The bullwhip effect is the amplification of demand variability as signals propagate upstream through a supply chain. A small fluctuation in end-consumer demand — say, a 5% uptick in retail sales — becomes a 10% order spike to the distributor, a 25% spike to the wholesaler, and a 40% production surge at the manufacturer. By the time the signal reaches the raw material supplier, the original 5% ripple has become a wave.

The mechanism is a delayed negative feedback loop. Each node in the chain buffers against uncertainty by ordering more than it currently needs. The buffer is reasonable locally — each actor is managing their own risk — but the buffers aggregate and the delays compound. The correction that eventually arrives is always late and always overshoots.
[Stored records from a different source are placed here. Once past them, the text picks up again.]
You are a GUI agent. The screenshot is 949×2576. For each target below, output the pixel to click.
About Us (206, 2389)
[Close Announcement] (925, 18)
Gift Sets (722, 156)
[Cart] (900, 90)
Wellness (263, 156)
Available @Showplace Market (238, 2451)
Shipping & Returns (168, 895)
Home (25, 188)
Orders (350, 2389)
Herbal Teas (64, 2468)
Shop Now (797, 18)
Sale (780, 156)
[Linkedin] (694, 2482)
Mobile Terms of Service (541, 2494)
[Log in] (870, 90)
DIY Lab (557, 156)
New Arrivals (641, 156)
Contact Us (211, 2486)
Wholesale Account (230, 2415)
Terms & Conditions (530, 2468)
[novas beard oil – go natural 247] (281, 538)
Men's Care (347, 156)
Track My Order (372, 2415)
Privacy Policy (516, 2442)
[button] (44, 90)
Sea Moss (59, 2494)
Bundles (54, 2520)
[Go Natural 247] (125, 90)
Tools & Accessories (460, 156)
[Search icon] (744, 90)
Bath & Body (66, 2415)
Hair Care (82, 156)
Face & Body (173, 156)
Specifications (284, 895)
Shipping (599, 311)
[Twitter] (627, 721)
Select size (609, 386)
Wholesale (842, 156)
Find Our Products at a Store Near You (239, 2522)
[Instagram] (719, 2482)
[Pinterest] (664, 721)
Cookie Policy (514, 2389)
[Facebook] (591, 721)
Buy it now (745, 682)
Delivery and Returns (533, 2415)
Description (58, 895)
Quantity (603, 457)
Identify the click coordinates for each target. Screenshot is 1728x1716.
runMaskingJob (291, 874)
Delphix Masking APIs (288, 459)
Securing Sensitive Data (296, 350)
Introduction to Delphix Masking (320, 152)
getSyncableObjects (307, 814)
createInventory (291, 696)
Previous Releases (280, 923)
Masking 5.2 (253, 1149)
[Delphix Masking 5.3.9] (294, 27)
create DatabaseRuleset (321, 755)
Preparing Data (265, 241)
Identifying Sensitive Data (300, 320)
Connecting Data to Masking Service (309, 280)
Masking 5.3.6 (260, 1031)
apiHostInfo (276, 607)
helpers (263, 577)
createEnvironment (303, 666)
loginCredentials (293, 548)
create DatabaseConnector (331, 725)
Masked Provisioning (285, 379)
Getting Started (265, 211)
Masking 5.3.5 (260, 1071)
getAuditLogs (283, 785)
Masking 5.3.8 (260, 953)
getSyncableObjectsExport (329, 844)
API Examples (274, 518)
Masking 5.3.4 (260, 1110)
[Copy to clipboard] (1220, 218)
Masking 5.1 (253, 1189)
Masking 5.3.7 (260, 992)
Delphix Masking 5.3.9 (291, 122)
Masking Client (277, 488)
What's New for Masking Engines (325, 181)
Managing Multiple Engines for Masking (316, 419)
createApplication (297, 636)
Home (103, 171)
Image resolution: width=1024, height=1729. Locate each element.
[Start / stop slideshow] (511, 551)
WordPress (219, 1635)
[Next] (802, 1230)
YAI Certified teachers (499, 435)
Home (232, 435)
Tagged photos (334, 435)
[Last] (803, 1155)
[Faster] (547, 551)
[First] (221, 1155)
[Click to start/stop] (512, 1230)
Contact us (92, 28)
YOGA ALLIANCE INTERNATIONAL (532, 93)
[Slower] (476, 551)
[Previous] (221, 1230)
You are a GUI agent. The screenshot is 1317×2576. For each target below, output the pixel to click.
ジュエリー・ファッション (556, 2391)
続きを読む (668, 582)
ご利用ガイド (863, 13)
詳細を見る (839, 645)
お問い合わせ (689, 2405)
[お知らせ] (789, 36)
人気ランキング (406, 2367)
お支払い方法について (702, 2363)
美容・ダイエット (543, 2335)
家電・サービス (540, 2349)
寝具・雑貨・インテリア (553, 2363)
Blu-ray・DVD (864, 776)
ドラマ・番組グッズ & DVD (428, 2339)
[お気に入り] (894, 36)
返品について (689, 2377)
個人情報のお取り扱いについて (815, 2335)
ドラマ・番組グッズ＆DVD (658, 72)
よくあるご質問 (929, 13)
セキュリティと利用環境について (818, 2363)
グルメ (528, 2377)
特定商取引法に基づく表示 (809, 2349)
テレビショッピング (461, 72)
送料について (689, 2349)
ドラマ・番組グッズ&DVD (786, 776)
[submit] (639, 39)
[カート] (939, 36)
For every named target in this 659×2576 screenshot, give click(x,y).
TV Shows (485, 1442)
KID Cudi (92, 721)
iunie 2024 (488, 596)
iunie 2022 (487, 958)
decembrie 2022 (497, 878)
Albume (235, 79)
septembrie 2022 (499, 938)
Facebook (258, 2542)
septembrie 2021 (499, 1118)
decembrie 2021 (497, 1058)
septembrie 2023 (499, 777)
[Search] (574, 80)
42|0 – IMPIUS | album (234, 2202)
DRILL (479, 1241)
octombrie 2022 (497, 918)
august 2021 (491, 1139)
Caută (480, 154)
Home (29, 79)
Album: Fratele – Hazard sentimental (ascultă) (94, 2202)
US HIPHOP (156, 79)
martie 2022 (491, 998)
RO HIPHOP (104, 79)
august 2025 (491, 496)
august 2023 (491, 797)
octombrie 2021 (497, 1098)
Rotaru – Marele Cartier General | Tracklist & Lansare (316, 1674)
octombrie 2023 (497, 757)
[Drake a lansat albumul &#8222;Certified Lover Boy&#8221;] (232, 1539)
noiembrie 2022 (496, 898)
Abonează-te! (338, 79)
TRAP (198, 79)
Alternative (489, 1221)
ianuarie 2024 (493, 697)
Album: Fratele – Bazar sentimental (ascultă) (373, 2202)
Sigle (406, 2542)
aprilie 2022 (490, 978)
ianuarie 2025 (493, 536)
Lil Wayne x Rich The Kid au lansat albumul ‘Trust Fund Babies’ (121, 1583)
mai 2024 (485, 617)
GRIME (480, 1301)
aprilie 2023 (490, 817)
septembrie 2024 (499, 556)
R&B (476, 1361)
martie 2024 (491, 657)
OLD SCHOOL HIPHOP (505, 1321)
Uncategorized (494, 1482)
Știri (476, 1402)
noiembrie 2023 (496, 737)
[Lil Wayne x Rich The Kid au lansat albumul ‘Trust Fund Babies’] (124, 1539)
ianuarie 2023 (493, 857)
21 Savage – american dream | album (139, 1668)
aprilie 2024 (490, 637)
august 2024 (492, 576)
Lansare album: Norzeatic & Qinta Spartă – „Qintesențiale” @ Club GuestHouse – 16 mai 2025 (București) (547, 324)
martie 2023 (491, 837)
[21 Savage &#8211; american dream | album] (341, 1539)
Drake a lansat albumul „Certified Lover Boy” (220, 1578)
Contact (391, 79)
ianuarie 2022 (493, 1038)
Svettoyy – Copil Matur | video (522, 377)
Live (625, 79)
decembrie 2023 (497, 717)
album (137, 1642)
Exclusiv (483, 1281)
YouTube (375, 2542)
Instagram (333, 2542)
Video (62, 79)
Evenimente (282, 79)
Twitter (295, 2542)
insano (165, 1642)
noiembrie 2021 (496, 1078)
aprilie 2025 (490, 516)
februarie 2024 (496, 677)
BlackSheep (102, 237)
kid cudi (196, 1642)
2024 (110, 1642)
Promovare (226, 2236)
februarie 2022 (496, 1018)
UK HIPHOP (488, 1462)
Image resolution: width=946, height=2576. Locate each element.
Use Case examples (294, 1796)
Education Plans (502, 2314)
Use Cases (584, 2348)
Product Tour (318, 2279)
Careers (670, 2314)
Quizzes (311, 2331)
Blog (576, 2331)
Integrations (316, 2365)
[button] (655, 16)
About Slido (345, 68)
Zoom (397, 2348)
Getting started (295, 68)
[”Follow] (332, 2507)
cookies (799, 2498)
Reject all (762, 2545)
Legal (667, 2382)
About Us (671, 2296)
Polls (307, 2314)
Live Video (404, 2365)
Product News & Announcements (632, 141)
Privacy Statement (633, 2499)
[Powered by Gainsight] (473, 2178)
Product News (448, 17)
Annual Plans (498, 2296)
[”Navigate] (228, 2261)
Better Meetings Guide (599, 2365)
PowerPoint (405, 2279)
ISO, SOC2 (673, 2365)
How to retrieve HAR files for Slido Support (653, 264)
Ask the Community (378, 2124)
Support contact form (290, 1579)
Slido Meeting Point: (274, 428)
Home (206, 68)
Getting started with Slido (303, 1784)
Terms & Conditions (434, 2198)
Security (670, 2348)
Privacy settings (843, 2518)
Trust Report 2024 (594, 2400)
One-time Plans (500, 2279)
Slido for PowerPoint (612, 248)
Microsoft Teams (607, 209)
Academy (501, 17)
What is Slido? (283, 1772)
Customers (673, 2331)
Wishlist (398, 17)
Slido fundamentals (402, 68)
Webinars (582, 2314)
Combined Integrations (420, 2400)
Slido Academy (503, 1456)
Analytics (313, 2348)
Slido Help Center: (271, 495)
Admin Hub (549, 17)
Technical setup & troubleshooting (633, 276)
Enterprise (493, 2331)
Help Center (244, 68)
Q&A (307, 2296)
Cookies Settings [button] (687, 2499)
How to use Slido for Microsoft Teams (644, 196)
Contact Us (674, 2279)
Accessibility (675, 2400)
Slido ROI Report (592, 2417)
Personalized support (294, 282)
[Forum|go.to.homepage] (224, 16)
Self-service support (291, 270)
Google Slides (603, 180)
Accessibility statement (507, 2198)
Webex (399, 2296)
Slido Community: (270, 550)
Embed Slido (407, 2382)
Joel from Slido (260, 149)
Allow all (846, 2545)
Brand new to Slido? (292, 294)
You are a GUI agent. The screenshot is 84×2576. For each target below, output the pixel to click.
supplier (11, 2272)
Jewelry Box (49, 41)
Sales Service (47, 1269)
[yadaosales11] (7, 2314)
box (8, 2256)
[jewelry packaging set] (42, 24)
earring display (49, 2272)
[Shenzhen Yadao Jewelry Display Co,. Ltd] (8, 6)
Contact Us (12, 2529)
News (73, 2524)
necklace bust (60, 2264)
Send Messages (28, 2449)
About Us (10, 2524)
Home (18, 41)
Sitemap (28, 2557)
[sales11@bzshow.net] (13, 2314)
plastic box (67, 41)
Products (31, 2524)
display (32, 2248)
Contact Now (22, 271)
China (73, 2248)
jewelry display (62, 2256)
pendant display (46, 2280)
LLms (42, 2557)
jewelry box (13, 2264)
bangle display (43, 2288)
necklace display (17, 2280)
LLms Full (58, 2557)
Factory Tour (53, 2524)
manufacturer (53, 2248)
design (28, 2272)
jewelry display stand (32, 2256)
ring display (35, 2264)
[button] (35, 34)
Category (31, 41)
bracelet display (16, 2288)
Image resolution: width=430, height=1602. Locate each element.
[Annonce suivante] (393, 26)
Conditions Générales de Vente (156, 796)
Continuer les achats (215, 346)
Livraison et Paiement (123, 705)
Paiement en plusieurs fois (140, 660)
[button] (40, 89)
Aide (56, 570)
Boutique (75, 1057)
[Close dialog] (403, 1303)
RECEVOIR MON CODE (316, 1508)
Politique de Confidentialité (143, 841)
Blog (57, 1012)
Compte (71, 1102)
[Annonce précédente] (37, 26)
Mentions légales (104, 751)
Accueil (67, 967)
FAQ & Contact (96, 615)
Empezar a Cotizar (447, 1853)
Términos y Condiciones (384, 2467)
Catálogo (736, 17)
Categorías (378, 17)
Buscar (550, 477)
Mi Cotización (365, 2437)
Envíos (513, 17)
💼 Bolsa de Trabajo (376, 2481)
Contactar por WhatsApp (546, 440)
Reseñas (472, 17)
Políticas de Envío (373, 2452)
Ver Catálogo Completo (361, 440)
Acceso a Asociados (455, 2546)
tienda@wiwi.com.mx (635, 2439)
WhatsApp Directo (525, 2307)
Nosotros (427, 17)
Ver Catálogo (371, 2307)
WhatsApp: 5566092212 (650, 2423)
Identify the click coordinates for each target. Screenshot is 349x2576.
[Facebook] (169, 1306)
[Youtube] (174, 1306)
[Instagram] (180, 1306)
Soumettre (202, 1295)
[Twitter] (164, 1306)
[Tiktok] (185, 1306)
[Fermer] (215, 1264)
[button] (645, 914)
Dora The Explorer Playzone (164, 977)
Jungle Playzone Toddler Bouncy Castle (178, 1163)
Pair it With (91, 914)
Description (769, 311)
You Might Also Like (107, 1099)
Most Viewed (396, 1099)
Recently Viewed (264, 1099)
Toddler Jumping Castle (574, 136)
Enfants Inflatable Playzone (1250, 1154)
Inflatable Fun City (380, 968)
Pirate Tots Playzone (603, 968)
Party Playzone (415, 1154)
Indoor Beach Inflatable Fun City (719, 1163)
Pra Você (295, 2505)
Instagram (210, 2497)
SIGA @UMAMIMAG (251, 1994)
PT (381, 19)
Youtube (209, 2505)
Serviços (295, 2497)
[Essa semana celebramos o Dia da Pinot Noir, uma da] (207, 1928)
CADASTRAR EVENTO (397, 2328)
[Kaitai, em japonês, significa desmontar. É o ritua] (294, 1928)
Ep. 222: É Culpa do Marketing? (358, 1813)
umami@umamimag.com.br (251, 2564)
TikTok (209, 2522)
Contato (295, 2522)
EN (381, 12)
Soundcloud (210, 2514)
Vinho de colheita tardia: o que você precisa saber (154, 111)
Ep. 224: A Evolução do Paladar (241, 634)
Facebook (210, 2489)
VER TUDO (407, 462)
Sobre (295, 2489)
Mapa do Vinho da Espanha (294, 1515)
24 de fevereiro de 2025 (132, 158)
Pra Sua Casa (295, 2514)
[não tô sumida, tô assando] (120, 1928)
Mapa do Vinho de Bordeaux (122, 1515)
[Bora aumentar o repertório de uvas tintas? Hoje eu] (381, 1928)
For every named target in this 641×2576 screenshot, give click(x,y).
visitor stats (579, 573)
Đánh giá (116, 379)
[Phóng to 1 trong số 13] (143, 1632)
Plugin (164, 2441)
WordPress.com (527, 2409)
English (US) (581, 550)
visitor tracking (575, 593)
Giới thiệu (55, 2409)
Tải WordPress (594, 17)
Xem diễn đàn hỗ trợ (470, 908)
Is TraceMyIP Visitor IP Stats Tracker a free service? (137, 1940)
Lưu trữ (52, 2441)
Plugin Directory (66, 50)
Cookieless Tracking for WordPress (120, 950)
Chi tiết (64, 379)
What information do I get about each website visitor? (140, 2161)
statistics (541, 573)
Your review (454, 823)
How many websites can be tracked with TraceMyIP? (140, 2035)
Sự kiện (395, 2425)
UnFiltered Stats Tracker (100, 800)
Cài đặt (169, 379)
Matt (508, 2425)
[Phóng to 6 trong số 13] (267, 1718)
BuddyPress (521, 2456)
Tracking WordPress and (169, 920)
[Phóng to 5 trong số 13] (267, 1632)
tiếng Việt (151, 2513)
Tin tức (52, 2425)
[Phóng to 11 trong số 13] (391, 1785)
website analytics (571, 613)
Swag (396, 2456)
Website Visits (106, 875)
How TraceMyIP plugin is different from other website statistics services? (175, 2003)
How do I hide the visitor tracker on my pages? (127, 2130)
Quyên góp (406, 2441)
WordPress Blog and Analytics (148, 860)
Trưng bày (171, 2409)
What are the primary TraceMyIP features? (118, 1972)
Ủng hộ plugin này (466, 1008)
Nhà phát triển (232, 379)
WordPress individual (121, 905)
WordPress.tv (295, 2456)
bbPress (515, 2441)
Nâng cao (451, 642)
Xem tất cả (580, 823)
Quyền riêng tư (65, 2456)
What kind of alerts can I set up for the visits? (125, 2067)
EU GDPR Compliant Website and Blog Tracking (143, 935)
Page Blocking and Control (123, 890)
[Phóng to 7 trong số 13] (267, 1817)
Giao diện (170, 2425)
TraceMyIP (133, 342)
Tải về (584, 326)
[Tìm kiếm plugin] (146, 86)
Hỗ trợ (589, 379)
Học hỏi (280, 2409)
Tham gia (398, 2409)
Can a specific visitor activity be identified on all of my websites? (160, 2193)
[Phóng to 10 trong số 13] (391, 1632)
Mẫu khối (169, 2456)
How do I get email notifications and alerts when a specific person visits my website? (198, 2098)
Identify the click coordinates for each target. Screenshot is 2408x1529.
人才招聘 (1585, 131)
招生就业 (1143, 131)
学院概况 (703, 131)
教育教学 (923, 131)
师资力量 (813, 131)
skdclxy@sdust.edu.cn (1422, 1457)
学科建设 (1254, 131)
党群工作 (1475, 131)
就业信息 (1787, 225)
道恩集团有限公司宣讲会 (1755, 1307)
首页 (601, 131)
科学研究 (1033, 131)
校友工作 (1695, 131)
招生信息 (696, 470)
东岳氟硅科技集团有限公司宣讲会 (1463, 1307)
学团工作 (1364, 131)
Jay Forrester identified the effect in the 1950s using System Dynamics simulation; Hau Lee formalised it empirically in the 1990s using Procter and Gamble'\s diaper supply chain data. The lesson is that information asymmetry combined with time delays converts a stable demand signal into a chaotic supply signal. Sharing point-of-sale data upstream (information coupling) or reducing order lead times (delay reduction) both attenuate the effect — but neither eliminates it as long as the feedback loop remains indirect.

The bullwhip effect is a clean case study in why local rationality produces global irrationality in coupled systems.